É indubitável o desenvolvimento científico realizado até a modernidade, como
aprimoramento da medicina e descobertas astrológicas e físicas. Porém, o
panorama medieval de contesta mento à ciência permanece até os dias atuais. O
contestar evidencia-se a partir de vários movimentos negacionistas do século
XXI, como o terraplanismo, movimentos anti-vacina e negação da existência do
aquecimento global. Nesse contexto, percebe-se que a crise mundial vivenciada
na contemporaneidade, com a insurgência do covid-19, deixa de ser somente
humanitária, assumindo também um caráter
político-social, quando vários países deixaram de seguir os protocolos,
baseados em evidências científicas, exigidos pela OMS (Organização Mundial da
Saúde), ocasionando consequências nefastas à população. Sendo assim,
questiona-se: o direito de confrontar a ciência é válido?
Os
países desafiadores das normas estabelecidas pela OMS, diante da crise
relacionada ao corona vírus, foram, entre outros, Espanha, Itália, Estados
Unidos e Brasil. Os três primeiros, temendo o colapso econômico, demoraram a
declarar o isolamento social obrigatório e, não coincidentemente, são os países
que mais possuem número de casos e mortes. Mais especificamente, o presidente
atual dos Estados Unidos, Donald Trump, anunciou o congelamento da entrega de
recursos à OMS, acusando-a de “má gestão e encobrimento”. Logo, a não credibilidade aos dados
científicos e aos pedidos da OMS- quarentena obrigatória e emissão de teste-
gerou, e continua gerando, perdas de vidas.
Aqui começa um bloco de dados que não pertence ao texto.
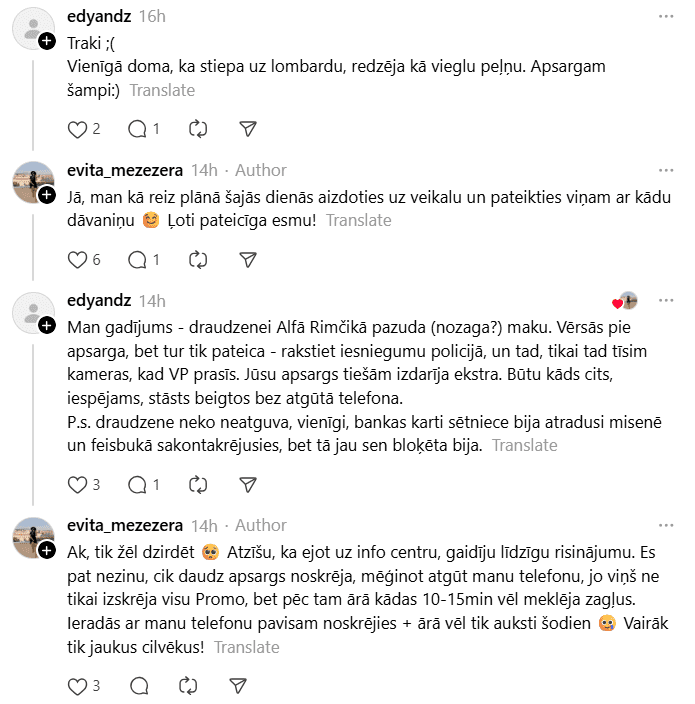This screenshot has width=695, height=704.
Task: Open evita_mezezera's profile from username
Action: (x=124, y=170)
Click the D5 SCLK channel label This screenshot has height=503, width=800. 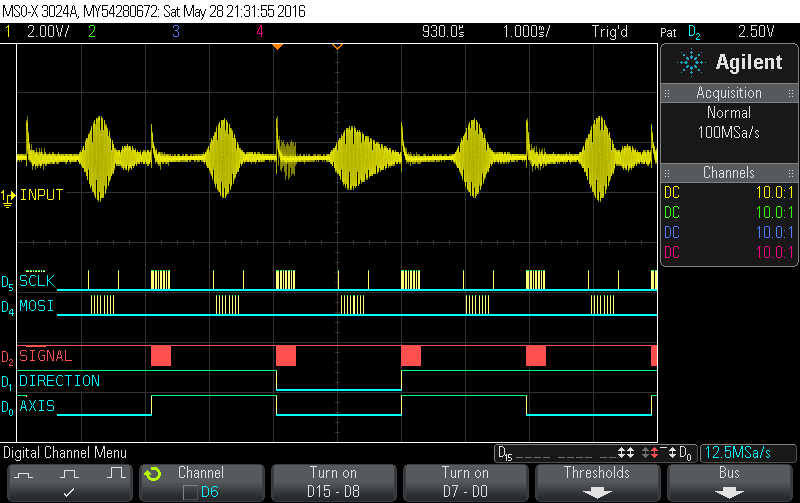click(x=38, y=281)
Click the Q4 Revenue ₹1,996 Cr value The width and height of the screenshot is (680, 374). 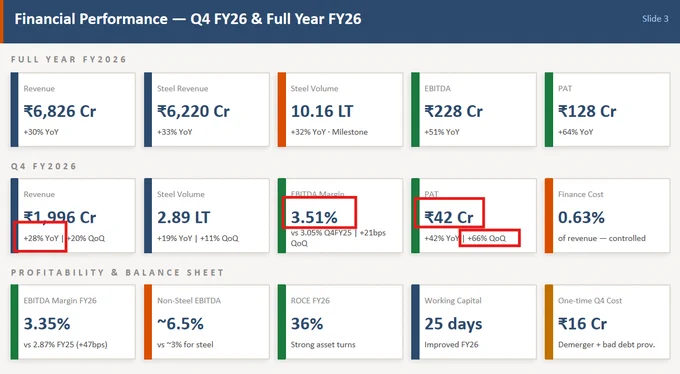[60, 217]
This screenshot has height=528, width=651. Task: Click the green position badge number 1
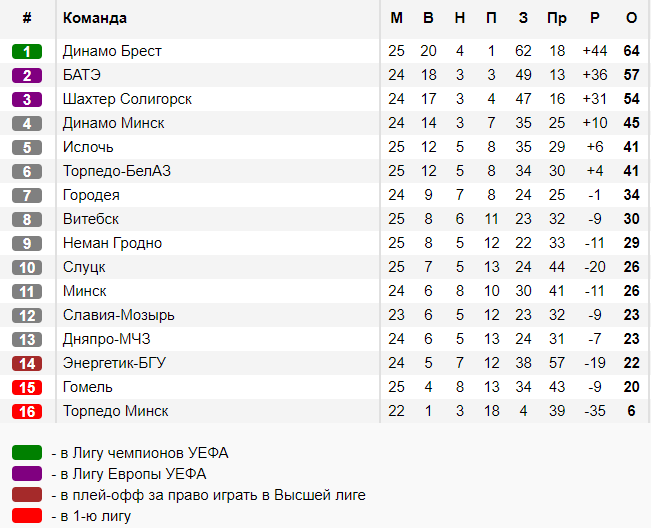point(27,51)
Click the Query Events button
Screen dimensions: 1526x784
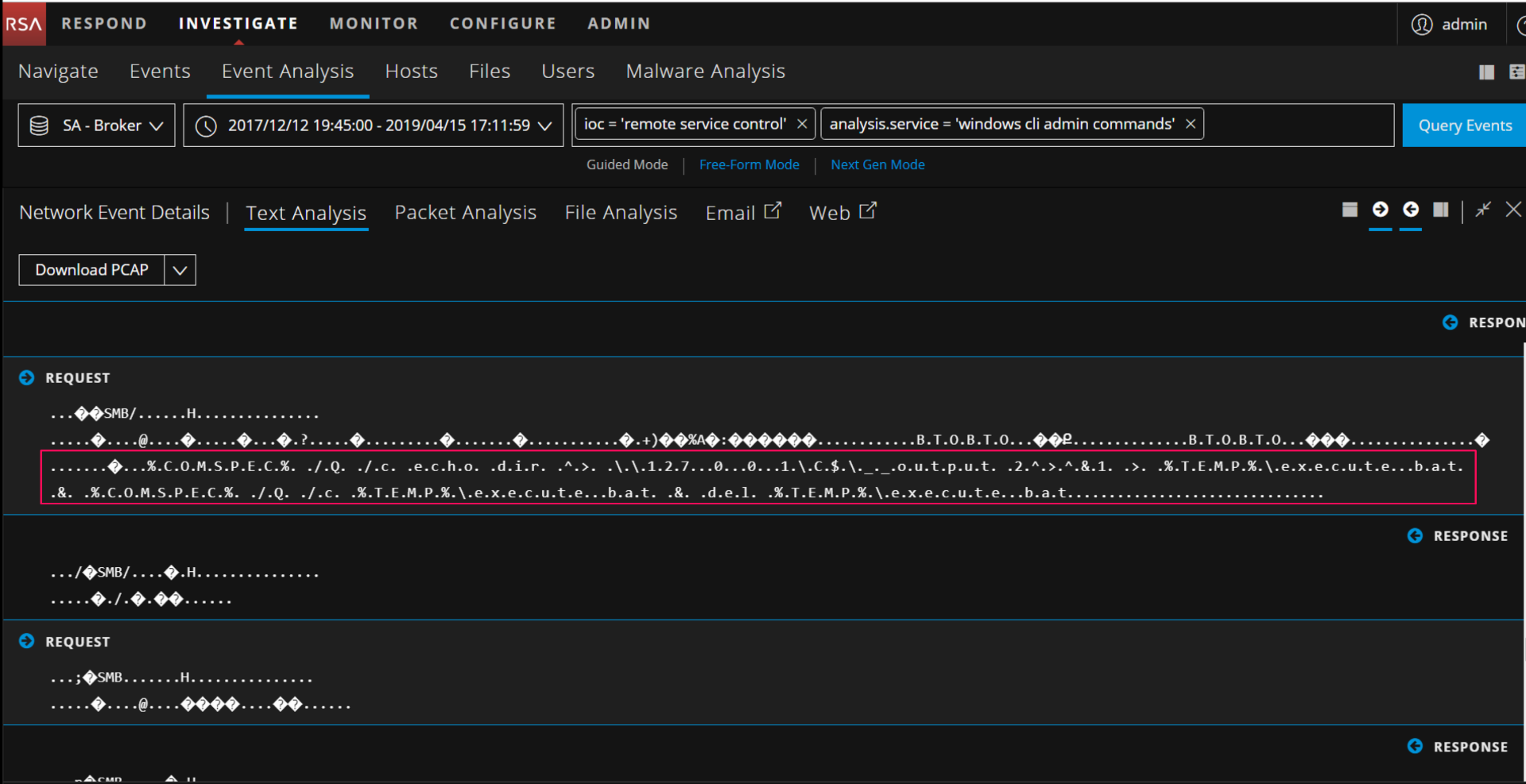pyautogui.click(x=1464, y=126)
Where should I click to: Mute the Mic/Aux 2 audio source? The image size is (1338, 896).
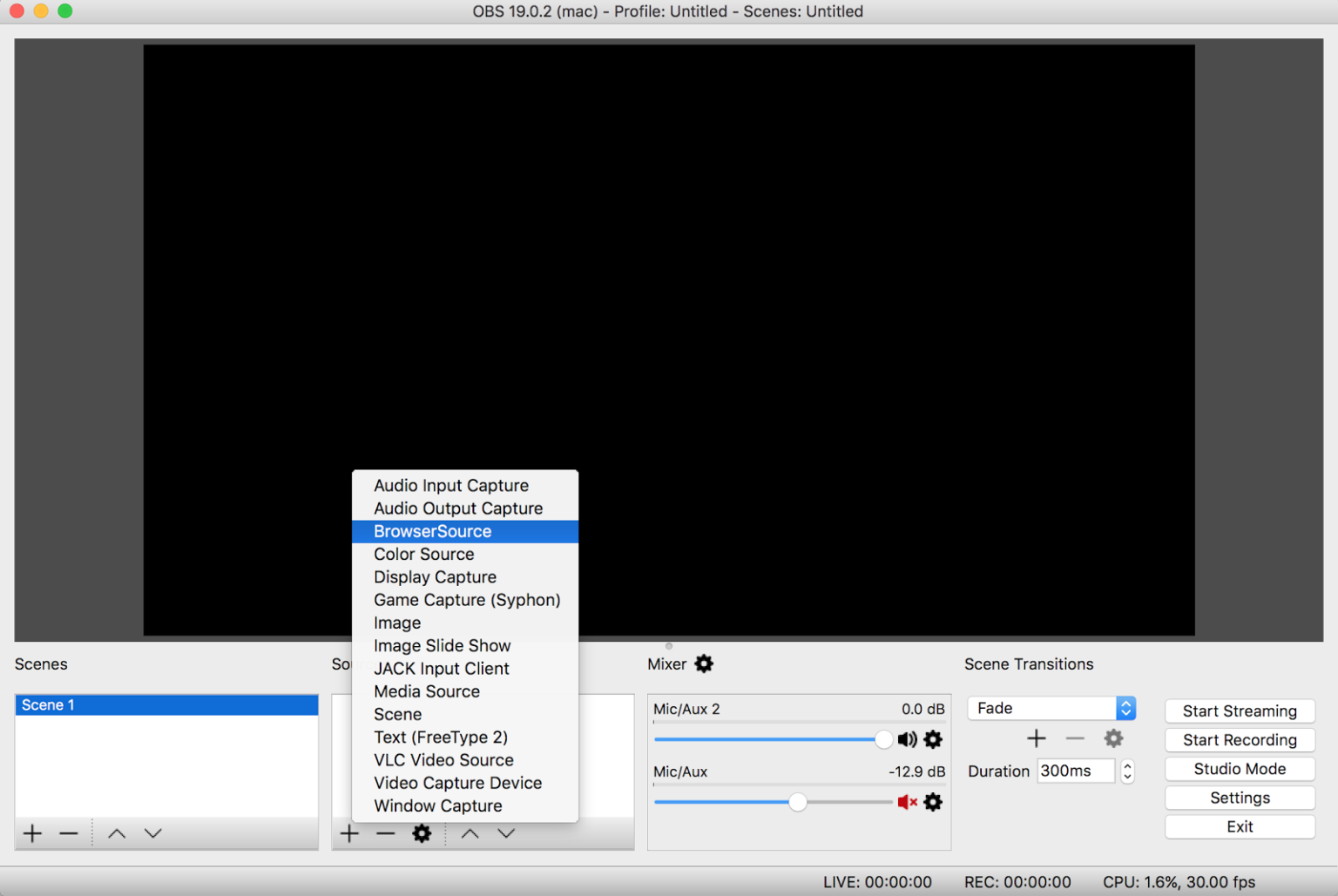coord(906,739)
Direcionando a discussão a um olhar
nacional, o Brasil possui uma grande divergência interna, relacionada àqueles
que apoiam a ciência e os que se baseiam em uma opinião sem fundamentos
experimentais. O presidente da República, Jair Bolsonaro, em discursos,
refere-se ao corona vírus como uma “gripezinha”, além de querer afrouxar as
regras de isolamento social e ampliar o uso da cloroquina para todos os
infectados- afirmações essas contraditórias a embasamentos científicos e favoráveis
somente à economia. Na contramão, o agora ex Ministro da Saúde, Luiz Henrique
Mandetta, demitido dia 16/04/2020 em detrimento do perene conflito com Jair
Bolsonaro, enfrentava a postura do
presidente, defendendo, de modo assíduo, as recomendações da OMS e comprovações
da ciência, como a eficácia da quarentena e a falta de dados que provem
benefícios da cloroquina. Portanto, o debate além de ser social, tangencia a
política e divide, progressivamente, a população mundial, não só entre favoráveis
e desfavoráveis à ciência, como entre vivos e mortos. Esses? Já se totalizam em 171.810.
Vistos
tais dados e informações, quando o assunto envolve crises de saúde
populacional, o direito de confrontar a ciência não é válido, já que durante
posicionamentos contrários à embasamentos científicos, mais vidas foram
perdidas por meras questões sócio-políticas. Corrobora-se o pensamento do
cientista Carl Sagan em “ O mundo assombrado pelos demônios: A ciência vista
como uma vela no escuro” quando afirma “Mas, se não exercemos uma dose mínima
de ceticismo, se temos uma credulidade sem limites, teremos de pagar por isso
mais tarde”. Realmente, o caráter não
cético de líderes mundiais, o posicionamento desfavorável à ciência e o retorno
ao pensamento arcaico do período medieval resultam em um dos maiores preços: o aumento de mortes pelo covid-19. De modo
irônico, a valoração da vida humana nunca foi tão desvalorizada pela economia.